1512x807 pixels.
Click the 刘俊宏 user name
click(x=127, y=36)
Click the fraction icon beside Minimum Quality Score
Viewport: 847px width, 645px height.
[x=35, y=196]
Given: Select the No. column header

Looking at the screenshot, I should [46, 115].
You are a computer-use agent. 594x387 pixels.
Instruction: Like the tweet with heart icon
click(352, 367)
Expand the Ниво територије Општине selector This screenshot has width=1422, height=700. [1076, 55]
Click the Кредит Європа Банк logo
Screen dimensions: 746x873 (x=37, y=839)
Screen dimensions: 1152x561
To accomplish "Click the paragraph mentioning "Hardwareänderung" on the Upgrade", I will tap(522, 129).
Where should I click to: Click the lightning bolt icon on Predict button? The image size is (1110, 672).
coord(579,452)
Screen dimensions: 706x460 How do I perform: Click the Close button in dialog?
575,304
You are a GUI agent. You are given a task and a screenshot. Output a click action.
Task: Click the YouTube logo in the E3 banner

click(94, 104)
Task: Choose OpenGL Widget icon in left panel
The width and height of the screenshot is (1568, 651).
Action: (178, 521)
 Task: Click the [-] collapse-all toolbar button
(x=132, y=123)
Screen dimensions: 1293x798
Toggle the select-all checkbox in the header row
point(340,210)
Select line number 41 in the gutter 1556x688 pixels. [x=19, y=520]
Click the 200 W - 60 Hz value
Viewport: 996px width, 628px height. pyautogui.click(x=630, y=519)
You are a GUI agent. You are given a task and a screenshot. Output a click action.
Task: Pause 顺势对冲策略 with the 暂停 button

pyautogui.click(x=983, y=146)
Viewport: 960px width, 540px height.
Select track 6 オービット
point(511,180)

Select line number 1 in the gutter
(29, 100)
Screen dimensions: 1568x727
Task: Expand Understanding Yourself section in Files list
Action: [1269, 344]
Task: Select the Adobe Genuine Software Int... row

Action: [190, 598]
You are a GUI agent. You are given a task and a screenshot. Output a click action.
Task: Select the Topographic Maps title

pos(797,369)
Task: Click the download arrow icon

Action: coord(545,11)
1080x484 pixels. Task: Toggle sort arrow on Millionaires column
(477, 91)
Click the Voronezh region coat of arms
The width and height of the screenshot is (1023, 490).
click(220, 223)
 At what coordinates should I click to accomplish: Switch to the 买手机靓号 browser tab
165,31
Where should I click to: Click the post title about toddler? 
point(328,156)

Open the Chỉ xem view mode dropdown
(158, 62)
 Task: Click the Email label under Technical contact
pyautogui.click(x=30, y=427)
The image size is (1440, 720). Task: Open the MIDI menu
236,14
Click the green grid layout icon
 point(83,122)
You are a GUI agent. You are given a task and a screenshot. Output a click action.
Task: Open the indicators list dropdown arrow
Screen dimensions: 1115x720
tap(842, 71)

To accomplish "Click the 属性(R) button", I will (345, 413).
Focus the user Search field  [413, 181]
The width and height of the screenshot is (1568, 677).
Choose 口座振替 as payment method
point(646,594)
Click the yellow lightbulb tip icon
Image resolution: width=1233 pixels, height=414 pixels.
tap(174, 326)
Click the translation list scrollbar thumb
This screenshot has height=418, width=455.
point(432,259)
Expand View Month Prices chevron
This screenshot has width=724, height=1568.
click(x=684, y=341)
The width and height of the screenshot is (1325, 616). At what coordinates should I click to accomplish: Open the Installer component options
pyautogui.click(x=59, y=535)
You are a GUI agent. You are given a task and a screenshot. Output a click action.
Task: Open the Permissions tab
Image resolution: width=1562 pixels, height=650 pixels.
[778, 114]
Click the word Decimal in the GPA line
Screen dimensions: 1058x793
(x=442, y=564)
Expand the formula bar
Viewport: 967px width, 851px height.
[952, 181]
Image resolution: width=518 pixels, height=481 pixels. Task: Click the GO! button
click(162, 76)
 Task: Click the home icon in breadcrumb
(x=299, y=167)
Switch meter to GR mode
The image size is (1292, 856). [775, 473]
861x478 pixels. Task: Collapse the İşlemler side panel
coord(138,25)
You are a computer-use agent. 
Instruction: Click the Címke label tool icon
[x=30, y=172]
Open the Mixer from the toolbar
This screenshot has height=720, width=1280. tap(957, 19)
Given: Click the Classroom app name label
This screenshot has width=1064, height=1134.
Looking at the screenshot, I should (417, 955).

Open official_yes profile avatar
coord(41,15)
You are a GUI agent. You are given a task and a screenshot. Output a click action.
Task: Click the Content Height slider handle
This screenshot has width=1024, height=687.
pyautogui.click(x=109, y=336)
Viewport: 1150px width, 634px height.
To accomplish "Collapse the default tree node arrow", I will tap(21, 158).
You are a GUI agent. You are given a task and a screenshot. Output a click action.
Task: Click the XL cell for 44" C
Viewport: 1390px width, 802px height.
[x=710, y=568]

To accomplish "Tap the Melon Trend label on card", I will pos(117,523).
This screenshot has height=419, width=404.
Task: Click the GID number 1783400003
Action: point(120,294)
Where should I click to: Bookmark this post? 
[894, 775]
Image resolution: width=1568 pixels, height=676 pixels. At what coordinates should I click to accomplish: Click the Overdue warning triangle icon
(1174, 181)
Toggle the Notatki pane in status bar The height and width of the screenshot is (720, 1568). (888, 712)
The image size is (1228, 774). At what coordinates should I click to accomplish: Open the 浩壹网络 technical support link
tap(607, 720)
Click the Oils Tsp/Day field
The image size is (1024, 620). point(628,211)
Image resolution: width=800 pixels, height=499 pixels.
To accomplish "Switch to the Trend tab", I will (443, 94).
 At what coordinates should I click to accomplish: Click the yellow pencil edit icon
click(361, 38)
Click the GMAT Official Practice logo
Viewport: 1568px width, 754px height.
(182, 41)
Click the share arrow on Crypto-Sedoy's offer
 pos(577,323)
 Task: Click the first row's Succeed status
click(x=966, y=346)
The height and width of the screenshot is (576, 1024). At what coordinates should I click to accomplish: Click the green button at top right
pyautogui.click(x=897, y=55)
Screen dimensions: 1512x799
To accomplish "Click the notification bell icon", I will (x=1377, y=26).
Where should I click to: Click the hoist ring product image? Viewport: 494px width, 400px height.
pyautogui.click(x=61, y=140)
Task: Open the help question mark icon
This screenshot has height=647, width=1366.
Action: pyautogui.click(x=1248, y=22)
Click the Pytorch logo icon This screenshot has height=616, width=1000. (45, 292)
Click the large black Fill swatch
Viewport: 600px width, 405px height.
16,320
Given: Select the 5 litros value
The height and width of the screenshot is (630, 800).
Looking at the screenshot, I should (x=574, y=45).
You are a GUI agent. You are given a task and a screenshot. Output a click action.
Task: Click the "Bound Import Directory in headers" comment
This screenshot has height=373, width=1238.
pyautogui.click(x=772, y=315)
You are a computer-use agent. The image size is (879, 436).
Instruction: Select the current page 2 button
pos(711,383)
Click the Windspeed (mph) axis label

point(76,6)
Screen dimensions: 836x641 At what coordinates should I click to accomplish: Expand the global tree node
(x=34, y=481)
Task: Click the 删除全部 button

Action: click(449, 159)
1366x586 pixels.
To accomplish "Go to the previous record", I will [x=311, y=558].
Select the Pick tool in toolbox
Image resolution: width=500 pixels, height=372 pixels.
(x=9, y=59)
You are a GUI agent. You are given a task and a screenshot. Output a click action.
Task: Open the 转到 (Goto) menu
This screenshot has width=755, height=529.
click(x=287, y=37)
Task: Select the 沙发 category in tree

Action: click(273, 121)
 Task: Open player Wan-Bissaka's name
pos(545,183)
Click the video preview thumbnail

__What to produce__
Your task is to retype the records above exactly.

__Expected answer__
1512x807 pixels.
Click the 刘俊宏 user name
click(x=127, y=36)
Click the fraction icon beside Minimum Quality Score
Viewport: 847px width, 645px height.
[x=35, y=196]
Given: Select the No. column header

Looking at the screenshot, I should [46, 115].
You are a computer-use agent. 594x387 pixels.
Instruction: Like the tweet with heart icon
click(352, 367)
Expand the Ниво територије Општине selector This screenshot has width=1422, height=700. [1076, 55]
Click the Кредит Європа Банк logo
Screen dimensions: 746x873 (x=37, y=839)
Screen dimensions: 1152x561
To accomplish "Click the paragraph mentioning "Hardwareänderung" on the Upgrade", I will tap(522, 129).
Where should I click to: Click the lightning bolt icon on Predict button? The image size is (1110, 672).
coord(579,452)
Screen dimensions: 706x460 How do I perform: Click the Close button in dialog?
575,304
You are a GUI agent. You are given a task and a screenshot. Output a click action.
Task: Click the YouTube logo in the E3 banner

click(94, 104)
Task: Choose OpenGL Widget icon in left panel
The width and height of the screenshot is (1568, 651).
Action: (178, 521)
 Task: Click the [-] collapse-all toolbar button
(x=132, y=123)
Screen dimensions: 1293x798
Toggle the select-all checkbox in the header row
point(340,210)
Select line number 41 in the gutter 1556x688 pixels. [x=19, y=520]
Click the 200 W - 60 Hz value
Viewport: 996px width, 628px height. pyautogui.click(x=630, y=519)
You are a GUI agent. You are given a task and a screenshot. Output a click action.
Task: Pause 顺势对冲策略 with the 暂停 button

pyautogui.click(x=983, y=146)
Viewport: 960px width, 540px height.
Select track 6 オービット
point(511,180)

Select line number 1 in the gutter
(29, 100)
Screen dimensions: 1568x727
Task: Expand Understanding Yourself section in Files list
Action: [1269, 344]
Task: Select the Adobe Genuine Software Int... row

Action: [190, 598]
You are a GUI agent. You are given a task and a screenshot. Output a click action.
Task: Select the Topographic Maps title

pos(797,369)
Task: Click the download arrow icon

Action: coord(545,11)
1080x484 pixels. Task: Toggle sort arrow on Millionaires column
(477, 91)
Click the Voronezh region coat of arms
The width and height of the screenshot is (1023, 490).
click(220, 223)
 At what coordinates should I click to accomplish: Switch to the 买手机靓号 browser tab
165,31
Where should I click to: Click the post title about toddler? 
point(328,156)

Open the Chỉ xem view mode dropdown
(158, 62)
 Task: Click the Email label under Technical contact
pyautogui.click(x=30, y=427)
The image size is (1440, 720). Task: Open the MIDI menu
236,14
Click the green grid layout icon
 point(83,122)
You are a GUI agent. You are given a task and a screenshot. Output a click action.
Task: Open the indicators list dropdown arrow
Screen dimensions: 1115x720
tap(842, 71)

To accomplish "Click the 属性(R) button", I will (345, 413).
Focus the user Search field  [413, 181]
The width and height of the screenshot is (1568, 677).
Choose 口座振替 as payment method
point(646,594)
Click the yellow lightbulb tip icon
Image resolution: width=1233 pixels, height=414 pixels.
tap(174, 326)
Click the translation list scrollbar thumb
This screenshot has height=418, width=455.
point(432,259)
Expand View Month Prices chevron
This screenshot has width=724, height=1568.
click(x=684, y=341)
The width and height of the screenshot is (1325, 616). At what coordinates should I click to accomplish: Open the Installer component options
pyautogui.click(x=59, y=535)
You are a GUI agent. You are given a task and a screenshot. Output a click action.
Task: Open the Permissions tab
Image resolution: width=1562 pixels, height=650 pixels.
[778, 114]
Click the word Decimal in the GPA line
Screen dimensions: 1058x793
(x=442, y=564)
Expand the formula bar
Viewport: 967px width, 851px height.
[952, 181]
Image resolution: width=518 pixels, height=481 pixels. Task: Click the GO! button
click(162, 76)
 Task: Click the home icon in breadcrumb
(x=299, y=167)
Switch meter to GR mode
The image size is (1292, 856). [775, 473]
861x478 pixels. Task: Collapse the İşlemler side panel
coord(138,25)
You are a computer-use agent. 
Instruction: Click the Címke label tool icon
[x=30, y=172]
Open the Mixer from the toolbar
This screenshot has height=720, width=1280. tap(957, 19)
Given: Click the Classroom app name label
This screenshot has width=1064, height=1134.
Looking at the screenshot, I should (417, 955).

Open official_yes profile avatar
coord(41,15)
You are a GUI agent. You are given a task and a screenshot. Output a click action.
Task: Click the Content Height slider handle
This screenshot has width=1024, height=687.
pyautogui.click(x=109, y=336)
Viewport: 1150px width, 634px height.
To accomplish "Collapse the default tree node arrow", I will tap(21, 158).
You are a GUI agent. You are given a task and a screenshot. Output a click action.
Task: Click the XL cell for 44" C
Viewport: 1390px width, 802px height.
[x=710, y=568]

To accomplish "Tap the Melon Trend label on card", I will pos(117,523).
This screenshot has height=419, width=404.
Task: Click the GID number 1783400003
Action: point(120,294)
Where should I click to: Bookmark this post? 
[894, 775]
Image resolution: width=1568 pixels, height=676 pixels. At what coordinates should I click to accomplish: Click the Overdue warning triangle icon
(1174, 181)
Toggle the Notatki pane in status bar The height and width of the screenshot is (720, 1568). (888, 712)
The image size is (1228, 774). At what coordinates should I click to accomplish: Open the 浩壹网络 technical support link
tap(607, 720)
Click the Oils Tsp/Day field
The image size is (1024, 620). point(628,211)
Image resolution: width=800 pixels, height=499 pixels.
To accomplish "Switch to the Trend tab", I will (443, 94).
 At what coordinates should I click to accomplish: Click the yellow pencil edit icon
click(361, 38)
Click the GMAT Official Practice logo
Viewport: 1568px width, 754px height.
(182, 41)
Click the share arrow on Crypto-Sedoy's offer
 pos(577,323)
 Task: Click the first row's Succeed status
click(x=966, y=346)
The height and width of the screenshot is (576, 1024). At what coordinates should I click to accomplish: Click the green button at top right
pyautogui.click(x=897, y=55)
Screen dimensions: 1512x799
To accomplish "Click the notification bell icon", I will (x=1377, y=26).
Where should I click to: Click the hoist ring product image? Viewport: 494px width, 400px height.
pyautogui.click(x=61, y=140)
Task: Open the help question mark icon
This screenshot has height=647, width=1366.
Action: pyautogui.click(x=1248, y=22)
Click the Pytorch logo icon This screenshot has height=616, width=1000. (45, 292)
Click the large black Fill swatch
Viewport: 600px width, 405px height.
16,320
Given: Select the 5 litros value
The height and width of the screenshot is (630, 800).
Looking at the screenshot, I should (x=574, y=45).
You are a GUI agent. You are given a task and a screenshot. Output a click action.
Task: Click the "Bound Import Directory in headers" comment
This screenshot has height=373, width=1238.
pyautogui.click(x=772, y=315)
You are a computer-use agent. The image size is (879, 436).
Instruction: Select the current page 2 button
pos(711,383)
Click the Windspeed (mph) axis label

point(76,6)
Screen dimensions: 836x641 At what coordinates should I click to accomplish: Expand the global tree node
(x=34, y=481)
Task: Click the 删除全部 button

Action: click(449, 159)
1366x586 pixels.
To accomplish "Go to the previous record", I will [x=311, y=558].
Select the Pick tool in toolbox
Image resolution: width=500 pixels, height=372 pixels.
(x=9, y=59)
You are a GUI agent. You are given a task and a screenshot. Output a click action.
Task: Open the 转到 (Goto) menu
This screenshot has width=755, height=529.
click(x=287, y=37)
Task: Select the 沙发 category in tree

Action: click(273, 121)
 Task: Open player Wan-Bissaka's name
pos(545,183)
Click the video preview thumbnail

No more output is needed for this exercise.